▶ THE EXERCISE
Please turn the material below into a Markdown table with the columns Row and Entry, giving each nonblank line its own numbered row. Leave the pictures out.

--- BEGIN ---

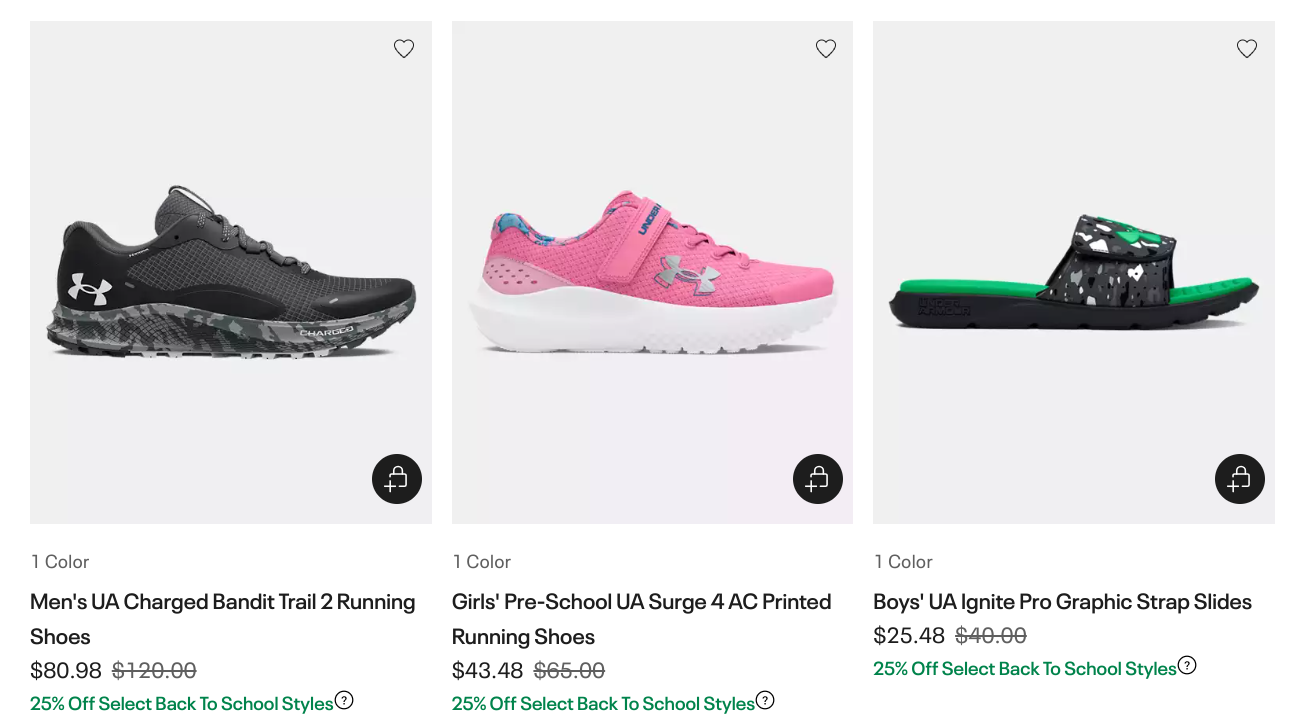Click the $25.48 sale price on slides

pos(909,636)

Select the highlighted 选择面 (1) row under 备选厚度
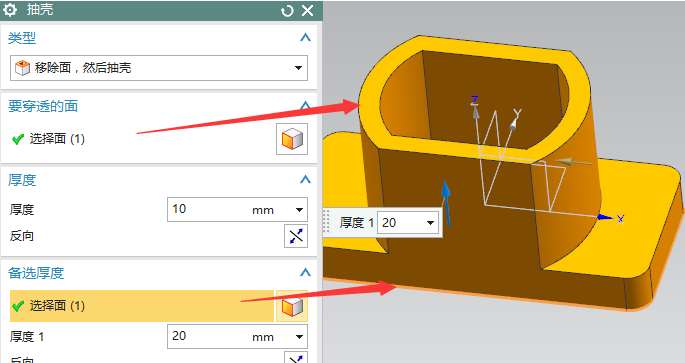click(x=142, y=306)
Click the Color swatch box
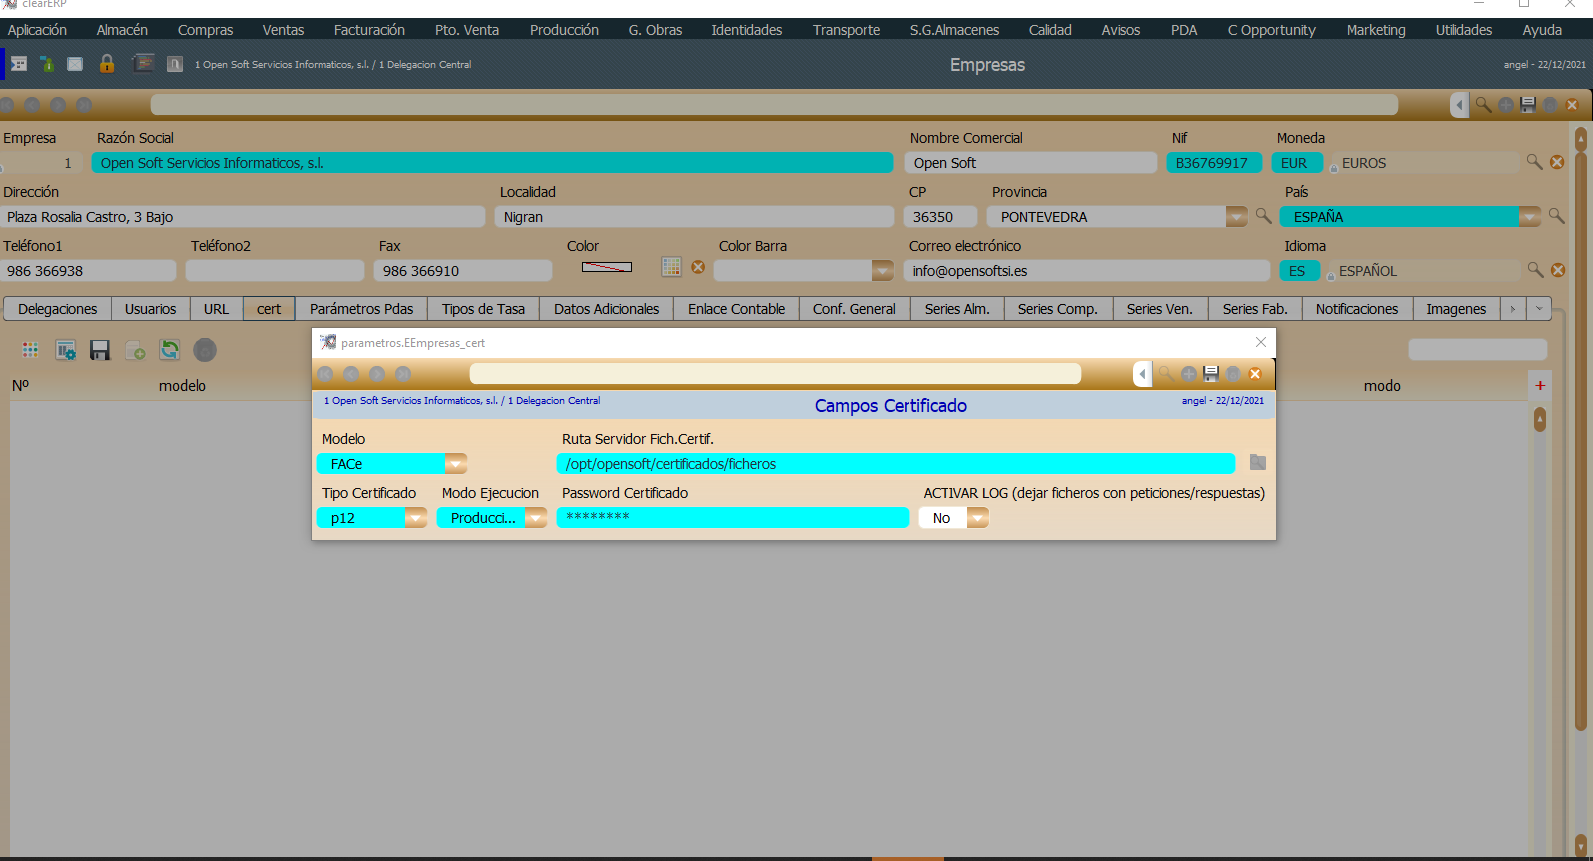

--- END ---

▶ TASK SOLUTION
| Row | Entry |
|---|---|
| 1 | Click the $25.48 sale price on slides |
| 2 | pos(909,636) |
| 3 | Select the highlighted 选择面 (1) row under 备选厚度 |
| 4 | click(x=142, y=306) |
| 5 | Click the Color swatch box |